ArtistMaster of James IV of Scotland
Master of the Old Prayerbook of Maximilian I
Master of the Lübeck Bible
Master of the Dresden Prayerbook
Master of the c. 1500 Prayerbook
Yearc.1510–1520
MediumTempera colors, gold, and ink on parchment
Dimensions23.5 cm × 16.51 cm (9.3 in × 6.50 in)
LocationJ. Paul Getty Museum, Los Angeles

The Spinola Hours is a illuminated manuscript book of hours of about 1510-1520, consisting of 312 folios, over 80 of which are mainly decorated with miniature paintings. It was produced between Bruges and Ghent in Flanders around 1510-1520, and is a key work of the Ghent–Bruges school of illuminators. According to Thomas Kren, a former curator of the J. Paul Getty Museum, the miniatures within the Spinola Hours can be attributed to five distinct sources. Forty-seven of these illuminated pages can be attributed to the 'Master of James IV'. Since 1883 it has been in the J. Paul Getty Museum in Malibu, catalogued as Ms. Ludwig IX 18 (83.ML.114).[1]

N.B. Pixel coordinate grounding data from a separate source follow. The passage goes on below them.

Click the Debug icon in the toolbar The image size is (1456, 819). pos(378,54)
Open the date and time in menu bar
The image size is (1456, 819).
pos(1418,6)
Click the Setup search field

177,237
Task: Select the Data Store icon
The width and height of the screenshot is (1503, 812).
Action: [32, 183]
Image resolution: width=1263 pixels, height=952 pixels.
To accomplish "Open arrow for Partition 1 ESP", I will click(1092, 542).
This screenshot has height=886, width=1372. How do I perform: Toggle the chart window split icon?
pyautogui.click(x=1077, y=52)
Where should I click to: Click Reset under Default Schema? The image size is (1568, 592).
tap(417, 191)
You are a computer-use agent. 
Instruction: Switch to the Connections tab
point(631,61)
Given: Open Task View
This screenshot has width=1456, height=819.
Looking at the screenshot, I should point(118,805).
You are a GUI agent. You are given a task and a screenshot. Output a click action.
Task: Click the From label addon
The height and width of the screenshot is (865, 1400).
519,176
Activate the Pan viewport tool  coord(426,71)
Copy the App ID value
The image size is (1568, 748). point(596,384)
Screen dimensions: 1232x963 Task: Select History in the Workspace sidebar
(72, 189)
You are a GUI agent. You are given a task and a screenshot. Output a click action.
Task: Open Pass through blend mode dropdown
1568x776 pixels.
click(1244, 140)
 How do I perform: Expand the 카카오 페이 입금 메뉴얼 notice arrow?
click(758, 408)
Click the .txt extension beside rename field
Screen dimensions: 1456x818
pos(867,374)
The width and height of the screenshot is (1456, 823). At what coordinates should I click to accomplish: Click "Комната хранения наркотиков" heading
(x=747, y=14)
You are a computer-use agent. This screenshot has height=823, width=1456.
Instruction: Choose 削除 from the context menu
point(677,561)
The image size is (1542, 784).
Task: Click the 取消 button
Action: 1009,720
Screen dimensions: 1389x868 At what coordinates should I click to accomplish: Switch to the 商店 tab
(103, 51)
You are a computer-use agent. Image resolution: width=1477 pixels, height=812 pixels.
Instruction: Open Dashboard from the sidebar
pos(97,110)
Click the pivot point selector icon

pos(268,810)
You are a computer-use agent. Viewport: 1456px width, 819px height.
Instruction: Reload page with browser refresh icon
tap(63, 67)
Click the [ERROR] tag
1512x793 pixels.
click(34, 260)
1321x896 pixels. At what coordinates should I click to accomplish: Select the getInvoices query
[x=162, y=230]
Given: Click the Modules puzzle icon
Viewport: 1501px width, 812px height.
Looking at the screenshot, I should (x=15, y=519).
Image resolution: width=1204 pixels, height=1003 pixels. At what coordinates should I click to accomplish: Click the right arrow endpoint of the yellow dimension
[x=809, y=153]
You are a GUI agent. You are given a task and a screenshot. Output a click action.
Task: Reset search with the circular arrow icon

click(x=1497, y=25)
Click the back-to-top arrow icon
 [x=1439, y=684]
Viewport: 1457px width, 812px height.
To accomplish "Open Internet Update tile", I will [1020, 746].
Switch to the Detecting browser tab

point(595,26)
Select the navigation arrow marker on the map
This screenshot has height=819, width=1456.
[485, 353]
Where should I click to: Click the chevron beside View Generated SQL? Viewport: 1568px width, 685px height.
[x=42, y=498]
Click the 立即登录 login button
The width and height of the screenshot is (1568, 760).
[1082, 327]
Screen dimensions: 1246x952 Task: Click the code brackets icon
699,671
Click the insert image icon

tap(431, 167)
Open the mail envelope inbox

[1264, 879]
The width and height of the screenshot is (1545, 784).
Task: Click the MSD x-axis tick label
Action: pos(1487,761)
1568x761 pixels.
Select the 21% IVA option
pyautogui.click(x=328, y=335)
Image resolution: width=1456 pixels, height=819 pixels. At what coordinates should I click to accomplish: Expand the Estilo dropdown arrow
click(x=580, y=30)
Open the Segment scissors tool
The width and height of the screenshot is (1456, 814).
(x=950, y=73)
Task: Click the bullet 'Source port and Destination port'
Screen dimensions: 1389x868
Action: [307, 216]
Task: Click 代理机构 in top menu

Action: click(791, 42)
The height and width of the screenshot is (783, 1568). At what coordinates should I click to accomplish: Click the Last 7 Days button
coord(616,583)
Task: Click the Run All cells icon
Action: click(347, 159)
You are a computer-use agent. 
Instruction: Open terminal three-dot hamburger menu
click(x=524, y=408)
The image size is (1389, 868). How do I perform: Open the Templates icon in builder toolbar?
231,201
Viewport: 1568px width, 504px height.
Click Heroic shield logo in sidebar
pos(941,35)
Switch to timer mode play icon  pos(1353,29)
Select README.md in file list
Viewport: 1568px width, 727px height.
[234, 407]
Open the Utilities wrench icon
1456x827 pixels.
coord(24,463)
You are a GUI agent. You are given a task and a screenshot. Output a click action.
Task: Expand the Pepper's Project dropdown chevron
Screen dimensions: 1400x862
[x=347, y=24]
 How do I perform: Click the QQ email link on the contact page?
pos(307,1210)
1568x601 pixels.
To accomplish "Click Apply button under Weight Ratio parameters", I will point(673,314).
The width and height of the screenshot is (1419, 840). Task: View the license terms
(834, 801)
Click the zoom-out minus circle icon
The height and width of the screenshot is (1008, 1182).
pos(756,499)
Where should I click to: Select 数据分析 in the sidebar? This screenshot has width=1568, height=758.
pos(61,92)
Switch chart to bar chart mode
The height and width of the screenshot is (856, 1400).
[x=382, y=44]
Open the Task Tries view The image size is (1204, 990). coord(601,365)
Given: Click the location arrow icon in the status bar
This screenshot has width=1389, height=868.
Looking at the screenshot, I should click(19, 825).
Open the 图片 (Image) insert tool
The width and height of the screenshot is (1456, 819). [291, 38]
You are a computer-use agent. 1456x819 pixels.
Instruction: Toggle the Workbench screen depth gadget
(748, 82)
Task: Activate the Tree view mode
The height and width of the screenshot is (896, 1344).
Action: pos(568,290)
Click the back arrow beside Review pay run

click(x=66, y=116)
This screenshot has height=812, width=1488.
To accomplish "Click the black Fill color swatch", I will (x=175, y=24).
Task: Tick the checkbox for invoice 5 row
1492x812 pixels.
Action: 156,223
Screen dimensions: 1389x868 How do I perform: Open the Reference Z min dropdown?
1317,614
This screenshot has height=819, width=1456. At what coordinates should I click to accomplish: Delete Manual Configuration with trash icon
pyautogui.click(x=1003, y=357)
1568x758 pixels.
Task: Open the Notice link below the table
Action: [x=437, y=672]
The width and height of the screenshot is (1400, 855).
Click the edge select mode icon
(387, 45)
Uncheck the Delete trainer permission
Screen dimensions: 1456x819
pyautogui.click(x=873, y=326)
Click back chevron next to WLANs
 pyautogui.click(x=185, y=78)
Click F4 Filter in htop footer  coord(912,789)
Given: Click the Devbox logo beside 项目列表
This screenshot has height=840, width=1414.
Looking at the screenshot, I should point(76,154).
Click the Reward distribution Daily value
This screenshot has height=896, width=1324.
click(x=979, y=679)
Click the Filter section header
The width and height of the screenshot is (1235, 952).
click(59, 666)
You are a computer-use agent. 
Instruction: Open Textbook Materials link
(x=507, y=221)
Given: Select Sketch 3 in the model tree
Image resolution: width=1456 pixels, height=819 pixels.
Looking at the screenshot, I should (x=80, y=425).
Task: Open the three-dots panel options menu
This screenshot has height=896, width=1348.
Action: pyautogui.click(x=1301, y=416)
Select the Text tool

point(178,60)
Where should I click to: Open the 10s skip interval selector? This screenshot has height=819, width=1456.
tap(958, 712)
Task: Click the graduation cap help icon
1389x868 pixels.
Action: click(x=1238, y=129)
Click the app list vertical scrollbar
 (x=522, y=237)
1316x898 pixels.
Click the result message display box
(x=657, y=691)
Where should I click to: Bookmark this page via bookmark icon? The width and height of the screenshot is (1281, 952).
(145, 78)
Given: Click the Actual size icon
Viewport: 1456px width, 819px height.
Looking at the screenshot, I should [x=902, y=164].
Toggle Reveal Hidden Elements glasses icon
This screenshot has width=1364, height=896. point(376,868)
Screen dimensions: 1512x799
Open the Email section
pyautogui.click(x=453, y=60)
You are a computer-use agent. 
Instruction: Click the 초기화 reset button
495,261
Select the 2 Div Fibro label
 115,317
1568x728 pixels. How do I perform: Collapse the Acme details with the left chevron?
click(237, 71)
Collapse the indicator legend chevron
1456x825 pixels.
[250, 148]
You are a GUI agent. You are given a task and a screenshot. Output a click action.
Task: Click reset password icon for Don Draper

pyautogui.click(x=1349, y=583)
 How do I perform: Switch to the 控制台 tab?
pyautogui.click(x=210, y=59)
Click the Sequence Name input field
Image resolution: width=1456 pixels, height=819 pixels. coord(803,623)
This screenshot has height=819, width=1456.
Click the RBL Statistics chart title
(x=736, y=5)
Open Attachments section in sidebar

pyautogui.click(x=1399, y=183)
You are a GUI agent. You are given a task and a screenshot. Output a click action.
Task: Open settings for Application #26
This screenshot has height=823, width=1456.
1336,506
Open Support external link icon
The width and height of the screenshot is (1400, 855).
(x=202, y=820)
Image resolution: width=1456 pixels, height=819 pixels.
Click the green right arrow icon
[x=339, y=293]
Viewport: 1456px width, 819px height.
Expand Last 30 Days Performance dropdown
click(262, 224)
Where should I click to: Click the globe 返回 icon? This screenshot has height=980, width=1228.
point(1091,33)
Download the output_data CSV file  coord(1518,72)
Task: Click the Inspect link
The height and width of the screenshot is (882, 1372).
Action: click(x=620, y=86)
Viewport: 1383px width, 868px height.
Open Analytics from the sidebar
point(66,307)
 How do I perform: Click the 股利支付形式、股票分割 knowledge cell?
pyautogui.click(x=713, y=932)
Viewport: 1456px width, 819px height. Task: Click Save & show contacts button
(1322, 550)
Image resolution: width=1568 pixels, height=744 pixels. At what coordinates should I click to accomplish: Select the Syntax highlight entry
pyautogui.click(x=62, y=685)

According to Thomas Kren and his colleagues, five distinct artists worked on the Spinola Hours, which Kren describes as "the most pictorially ambitious and original sixteenth-century Flemish manuscript".[2] The last portion and perhaps the management of the project was by the Master of James IV of Scotland (of Ghent), usually thought to be the same person as the documented Gerard Hourenbout, whose notname comes from his participation in the Hours of James IV of Scotland, now in Vienna. He alone is credited for forty-seven of the illuminated pages. The other four artists are likely to have worked to his overall plan, in their own workshops. One or more artists from the workshop of the 'Master of the First Prayerbook of Maximilian' painted twenty-four miniatures, eight were credited to the 'Master of the Lübeck Bible', three to the 'Master of the Dresden Prayerbook', and two to the 'Master of the Prayer Books of around 1500', these two last of Bruges. No signs of collaboration on individual illuminations were identified in this manuscript.[3]

  1. ^ Getty
  2. ^ Kren & McKendrick, 414
  3. ^ De Hamel, Christopher (2016). Meetings With Remarkable Manuscripts. UK: Penguin Books. pp. 545–550. ISBN 9780241003046.